EXERCISE INPUT
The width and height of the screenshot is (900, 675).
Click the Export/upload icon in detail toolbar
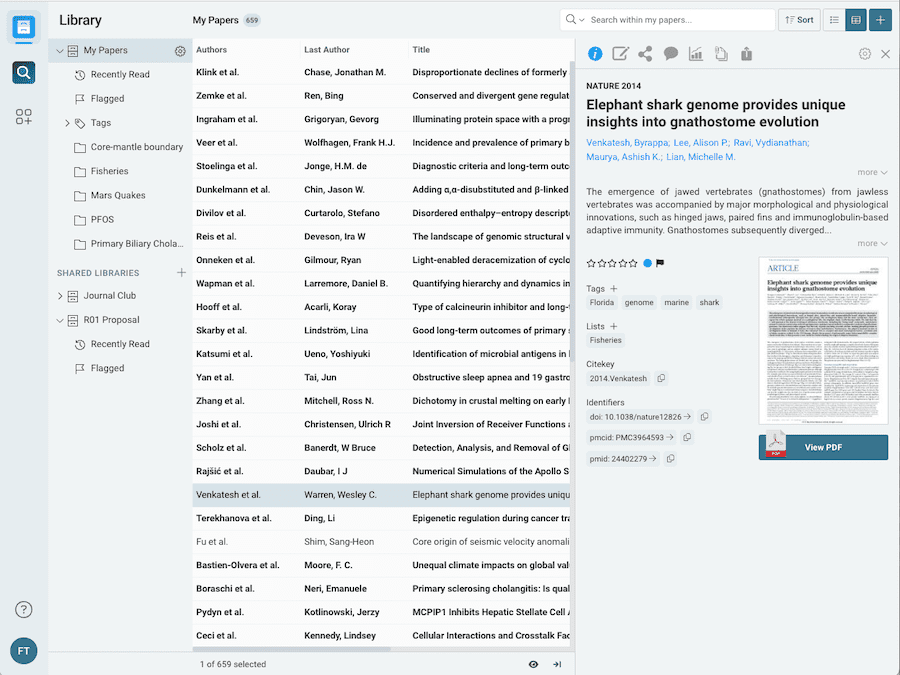tap(747, 53)
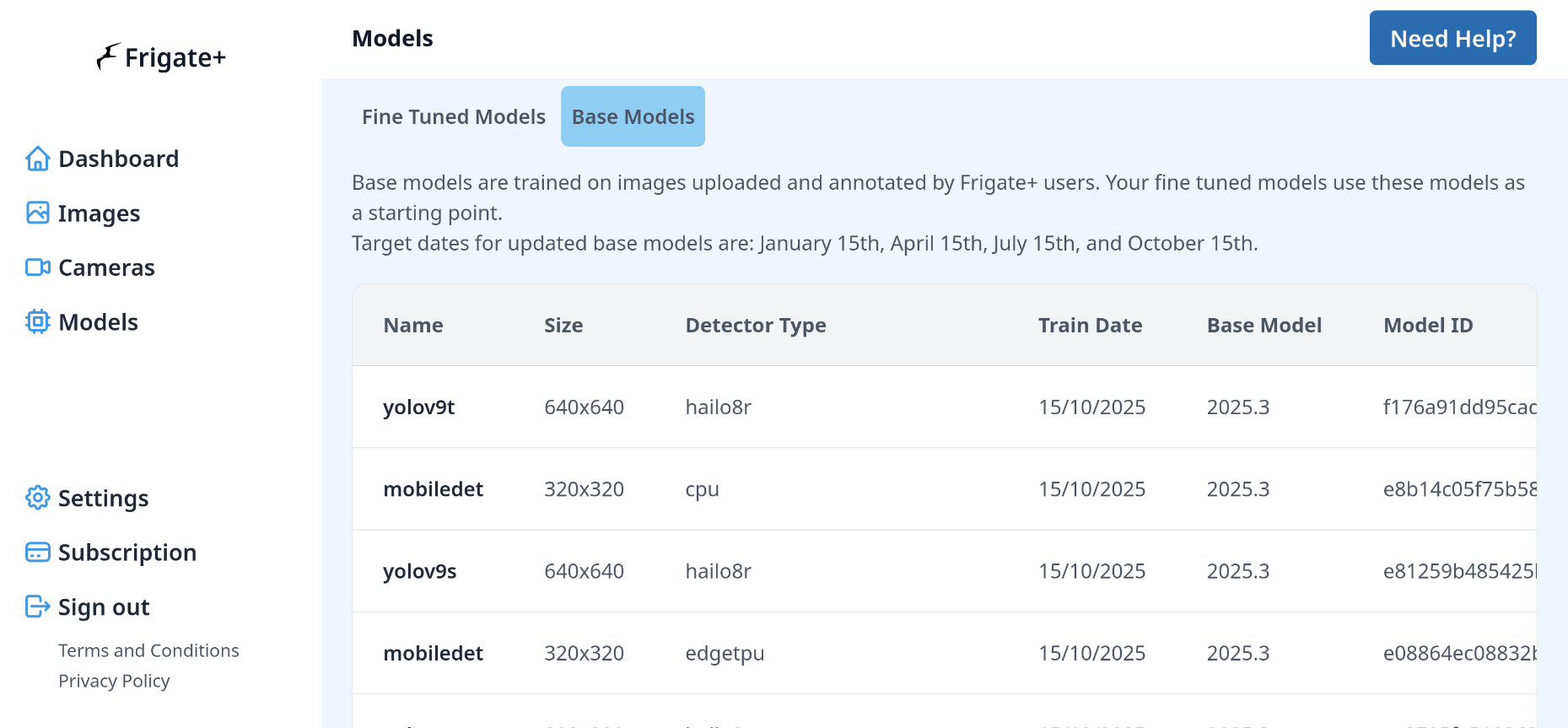Viewport: 1568px width, 728px height.
Task: Select the Base Models tab
Action: pos(633,116)
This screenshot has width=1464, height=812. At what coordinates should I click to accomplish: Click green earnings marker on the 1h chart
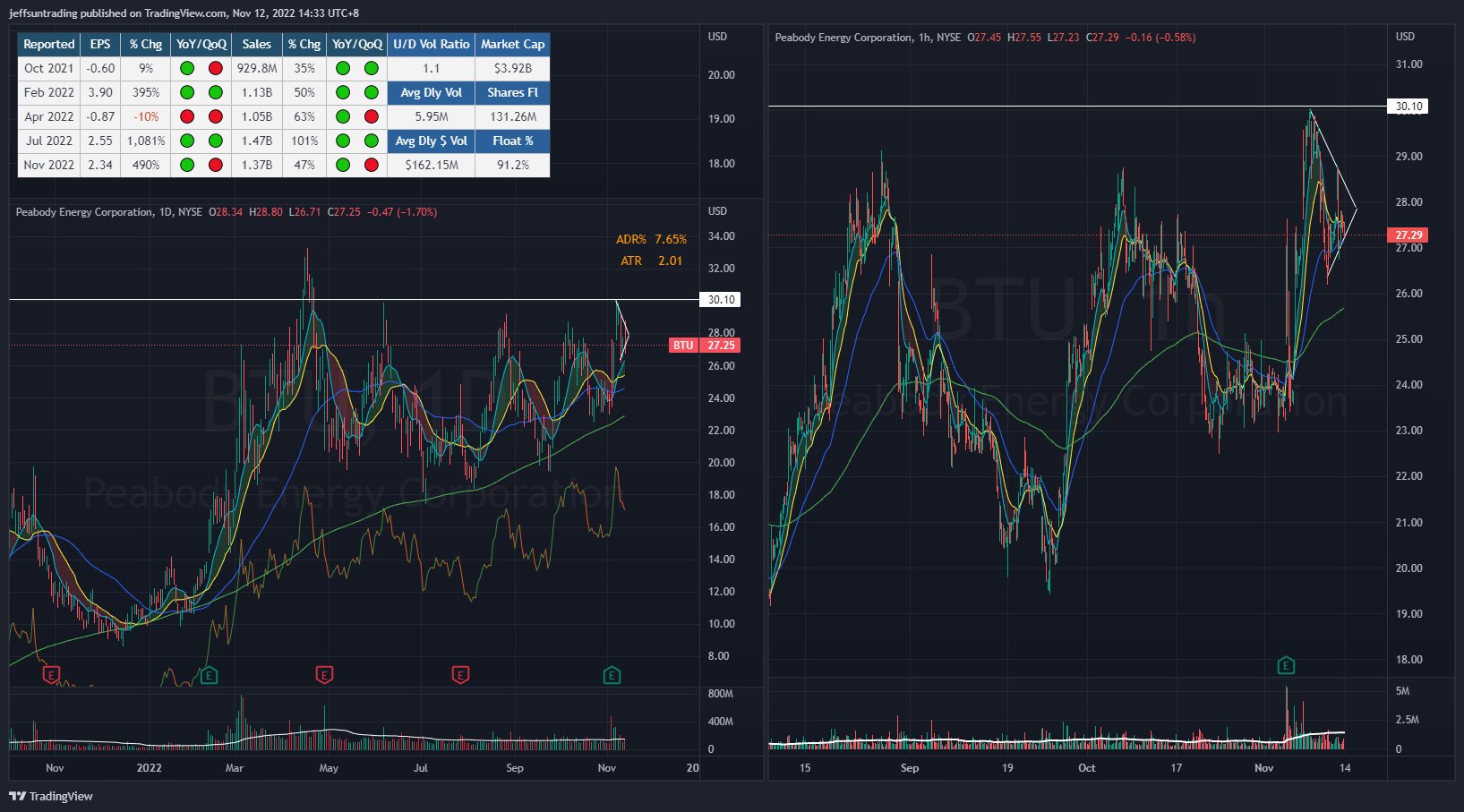click(x=1286, y=665)
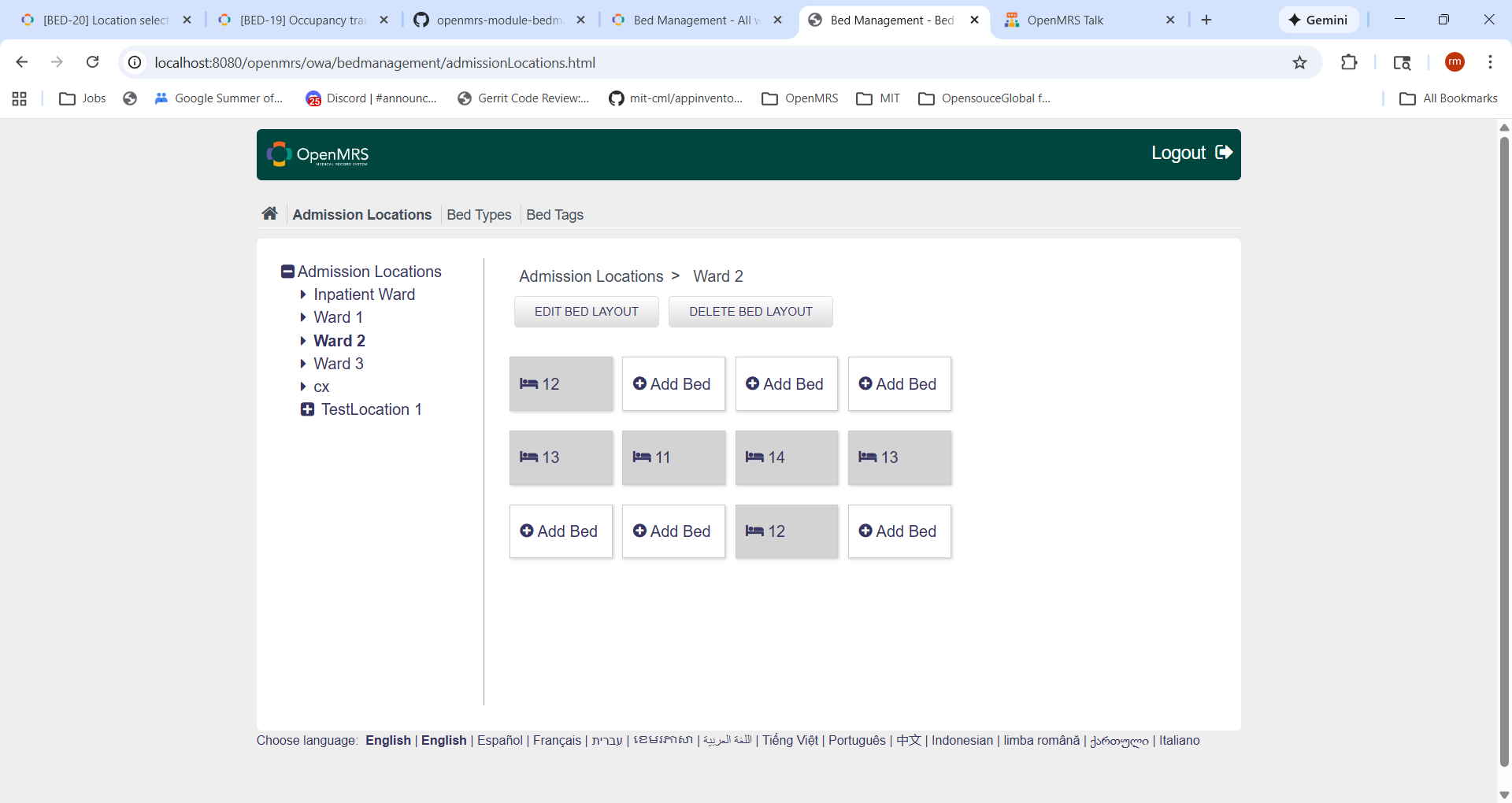Click the OpenMRS logo in header
Viewport: 1512px width, 803px height.
tap(318, 154)
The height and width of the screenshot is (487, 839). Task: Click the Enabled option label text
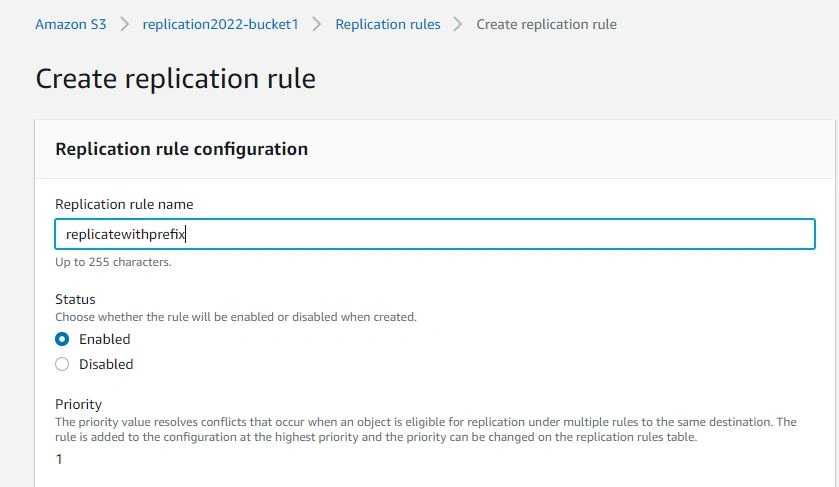coord(105,339)
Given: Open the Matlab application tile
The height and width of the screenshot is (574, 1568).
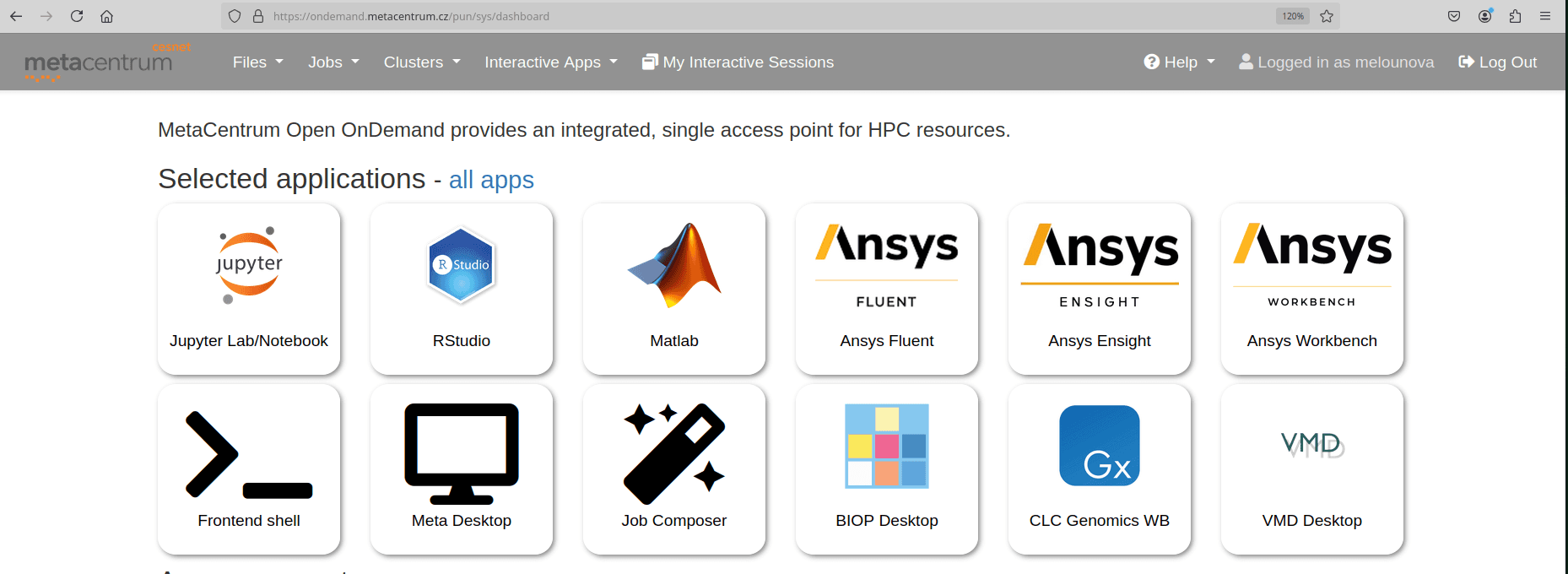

WHAT THE TASK REQUIRES
Can you copy every line of the records above word for word, leaving the pictures out?

FINISHED ANSWER
The width and height of the screenshot is (900, 675).
Click the Export/upload icon in detail toolbar
tap(747, 53)
Viewport: 1568px width, 728px height.
Task: Select the Base Models tab
Action: pos(633,116)
This screenshot has width=1464, height=812. At what coordinates should I click to accomplish: Click green earnings marker on the 1h chart
click(x=1286, y=665)
Click the OpenMRS logo in header
Viewport: 1512px width, 803px height.
tap(318, 154)
The height and width of the screenshot is (487, 839). Task: Click the Enabled option label text
coord(105,339)
Given: Open the Matlab application tile
The height and width of the screenshot is (574, 1568).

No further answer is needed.